As there are several possible enolates which may be operative (cf. Figure 5), we conducted docking studies on each. Docking experiments provided over 100 poses for enolates 14 – 17 bound to 8e which were quickly reduced to a single pose for each enolate through a series of criteria: 1) correlation with ROESY data; 2) potential for ion-pair interactions (2 – 4 Å); and 3) substrate availability for Michael addition. The selected pose for each enolate was further optimized by DFT (B3LYP-63-1g).¹⁵ Poses meeting most of these criteria for each substrate were very similar regarding placement of the dearomatized enolate in the catalyst cavity.

Utilizing a pose which meets all of the criteria above, we developed a working model for the phase-transfer (ion pair) catalyst-mediated dearomatization-annulation with 8e and enolate 15 (Figure 7). The preferred binding mode appears to be one in which the para-enolate oxygen is placed near a quaternary nitrogen center to form a tight ion pair and the dearomatized cyclohexadienone is aligned near the top of the aromatic linker. The lower energy poses situate the substrate such that the pseudo-axial proton derived from dearomatization is oriented away from the catalyst (Figure 7, a).¹⁵ In this orientation, substrates 15 and 17 appear to have more optimal ion pairing (Figure 7, a) with the more accessible ammonium center while substrates 14 and 16 are situated such that the charge bearing oxygen is paired with the less accessible ammonium center.¹⁵ The pose illustrated in Figure 7 also satisfies the major intermolecular interactions identified by ROESY experiments (Figure 7, a).¹⁵ Furthermore, poses utilizing substrates 15 and 17 may lead to the correct stereochemical outcome ((−)-5) while poses with 14 and 16 would afford the opposite configuration.¹⁵ Based on the model of catalyst 8e and substrate 15, it is apparent that a key binding element involves hydrophobic interaction of a substrate prenyl group in a hydrophobic cleft of the catalyst formed by the vinyl and O-benzyl groups (Figure 7, b), both of which were shown to be critical for enantioselectivity (cf. Table 1). ¹⁷

Figure 7.

Proposed Binding Model of Catalyst 8e and 15.

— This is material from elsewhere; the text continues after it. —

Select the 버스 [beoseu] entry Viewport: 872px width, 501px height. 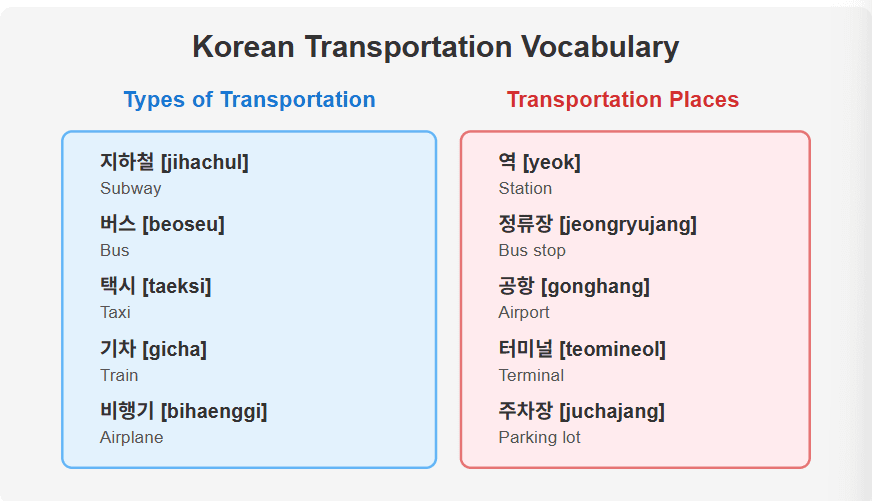click(162, 224)
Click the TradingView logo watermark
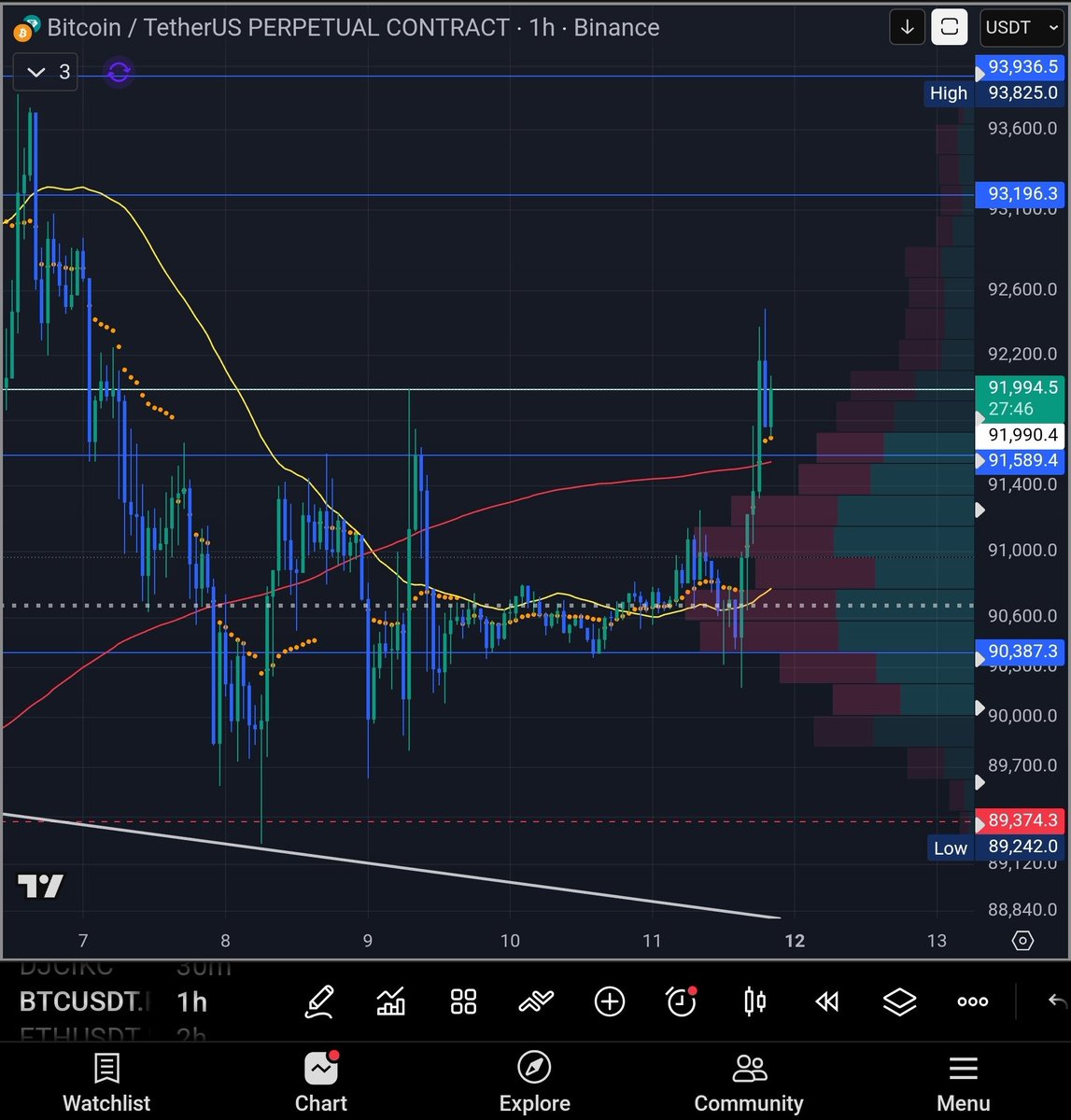 (39, 887)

a) Key interactions of 8e and 15. b) 1.4 Å Connolly surface.

In summary, we have developed an enantioselective alkylative dearomatization annulation process using dimeric chiral phase-transfer (ion pair) catalysts. The total synthesis and absolute configuration assignment of hyperibone K have been achieved by application of the asymmetric dearomatization process. NMR and computational studies were employed to illuminate the mode of action for the phase-transfer (ion pair) catalyst. Further studies utilizing molecular docking for mechanistic understanding of phase-transfer catalysis are ongoing and will be reported in due course.